If people with CCSVI are at greater risk of clots, maybe that's why ballooning can be destructive for some. Certainly it would make closer after-care and monitoring crucial.
It's an unanswered question if pwCCSVI are at greater risk of clots but it's been suggested before. Another idea is if you have weak flow in the upper portion of the jugular, that puts you at greater risk of clots when the lower portion of the jugular is ballooned, because it has less flow coming down the pipes.
The fact that we are using balloons can mislead. The fact that these are rubber does not mean they are soft. A thick-walled, very small balloon filled with liquid is very hard.
Some docs are using high-pressure balloons as well.
The arteries or veins are non-existent to a dilating balloon. Of course, doctors know that, and are very careful. But being as hard as they are, balloons are certainly capable of damaging the inside of a vessel.
This, I think, is why sizing is so critical. An undersized balloon will not damage a blood vessel that is larger than the balloon itself. An oversized balloon will. As always IVUS is a good way to get the three-dimensional exact size of the vein, as opposed to two-dimensional measurements taken in the traditional flouroscopy.
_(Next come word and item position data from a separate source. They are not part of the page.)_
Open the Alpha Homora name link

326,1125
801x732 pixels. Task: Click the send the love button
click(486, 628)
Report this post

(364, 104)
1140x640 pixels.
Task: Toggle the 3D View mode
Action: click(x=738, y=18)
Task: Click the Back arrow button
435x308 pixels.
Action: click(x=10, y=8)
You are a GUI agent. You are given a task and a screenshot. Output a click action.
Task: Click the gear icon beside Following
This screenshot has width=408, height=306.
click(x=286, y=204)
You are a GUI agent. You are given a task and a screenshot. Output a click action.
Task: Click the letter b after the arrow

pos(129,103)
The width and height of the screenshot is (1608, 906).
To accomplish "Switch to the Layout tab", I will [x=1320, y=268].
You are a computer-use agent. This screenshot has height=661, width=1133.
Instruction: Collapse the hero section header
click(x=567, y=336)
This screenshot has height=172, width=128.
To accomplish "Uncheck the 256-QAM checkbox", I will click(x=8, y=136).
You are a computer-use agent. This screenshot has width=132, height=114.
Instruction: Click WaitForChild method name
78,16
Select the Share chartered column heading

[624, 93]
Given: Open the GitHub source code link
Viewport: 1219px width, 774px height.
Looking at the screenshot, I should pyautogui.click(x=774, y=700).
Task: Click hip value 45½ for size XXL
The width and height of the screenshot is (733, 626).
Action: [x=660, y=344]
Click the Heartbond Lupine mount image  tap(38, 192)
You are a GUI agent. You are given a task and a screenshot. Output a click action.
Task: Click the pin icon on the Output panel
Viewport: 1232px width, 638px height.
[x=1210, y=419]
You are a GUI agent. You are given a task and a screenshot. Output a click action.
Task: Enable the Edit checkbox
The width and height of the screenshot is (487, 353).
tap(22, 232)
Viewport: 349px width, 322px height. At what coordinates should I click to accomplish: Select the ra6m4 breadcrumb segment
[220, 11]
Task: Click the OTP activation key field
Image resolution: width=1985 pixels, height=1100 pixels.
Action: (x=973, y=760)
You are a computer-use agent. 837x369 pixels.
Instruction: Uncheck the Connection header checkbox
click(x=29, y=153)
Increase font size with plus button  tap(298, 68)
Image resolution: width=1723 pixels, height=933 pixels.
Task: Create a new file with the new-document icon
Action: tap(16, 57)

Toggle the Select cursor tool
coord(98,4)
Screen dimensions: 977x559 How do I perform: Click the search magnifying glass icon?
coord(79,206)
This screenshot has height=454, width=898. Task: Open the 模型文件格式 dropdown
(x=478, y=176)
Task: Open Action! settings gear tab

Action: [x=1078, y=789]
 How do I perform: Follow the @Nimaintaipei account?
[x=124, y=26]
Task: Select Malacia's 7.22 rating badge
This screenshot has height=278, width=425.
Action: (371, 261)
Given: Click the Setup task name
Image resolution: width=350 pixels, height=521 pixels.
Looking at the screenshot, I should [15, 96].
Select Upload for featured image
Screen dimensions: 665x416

They are being used to intentionally disrupt malformed valves. Damage results in clots if you don't control them.
So we can come full-circle if the clots result in new membranous obstructions. Is this more likely in someone who has them already?
Thinking about it more, in CCSVI we're not seeing the clots result in new membraneous obstructions, we're seeing full occlusions and death of that portion of the vein, aren't we? Maybe a membraneous obstruction would be a more likely outcome in the azygous with its more constant flow.